▸ **Dataset entries**
──────

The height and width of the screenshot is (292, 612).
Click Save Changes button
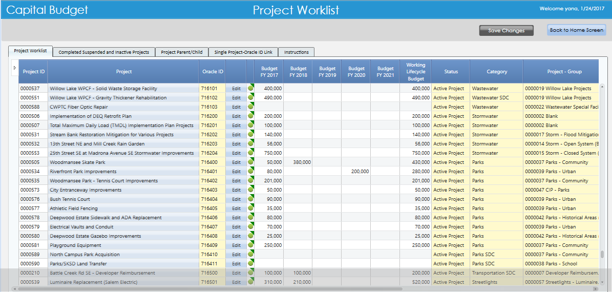point(506,30)
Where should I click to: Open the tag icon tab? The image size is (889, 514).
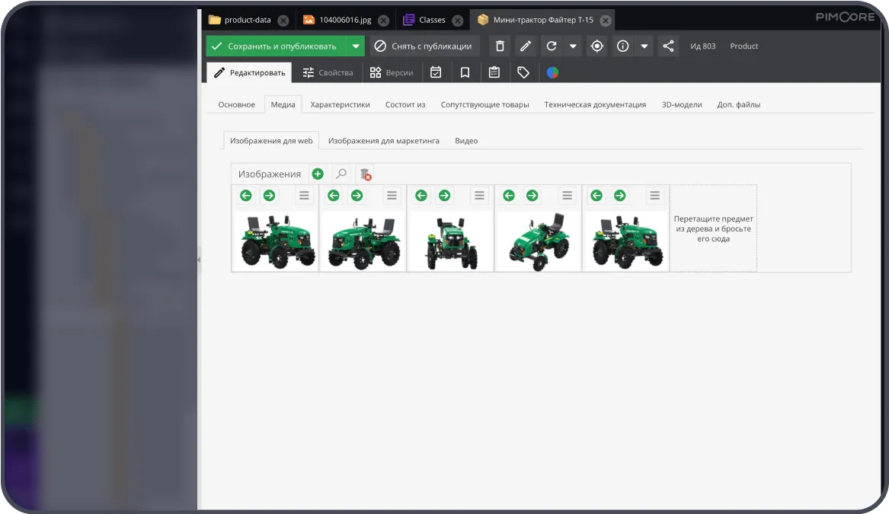(x=523, y=72)
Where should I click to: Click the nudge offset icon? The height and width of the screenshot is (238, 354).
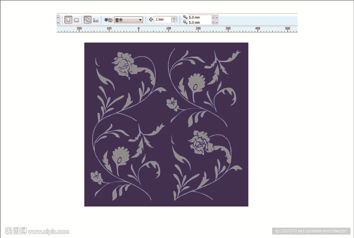151,20
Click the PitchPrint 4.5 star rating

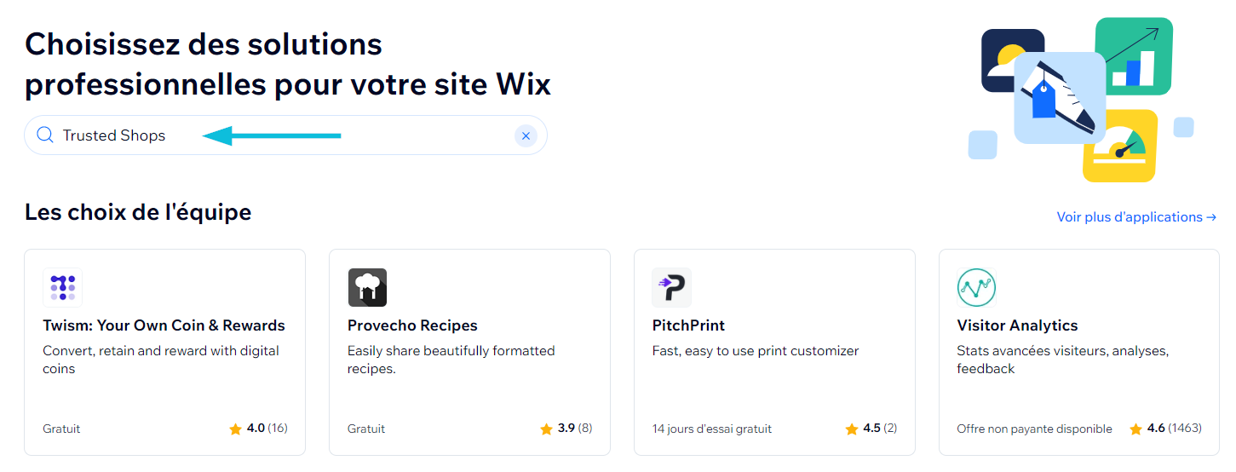pos(871,429)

──────

▸ **REQUIRED ACTION**
Restate the preceding entries in full, word for word, with the pictures removed.

▸ **WRITTEN REPLY**
The height and width of the screenshot is (292, 612).
Click Save Changes button
point(506,30)
Where should I click to: Open the tag icon tab? The image size is (889, 514).
(x=523, y=72)
Where should I click to: Click the nudge offset icon? The height and width of the screenshot is (238, 354).
151,20
Click the PitchPrint 4.5 star rating

pos(871,429)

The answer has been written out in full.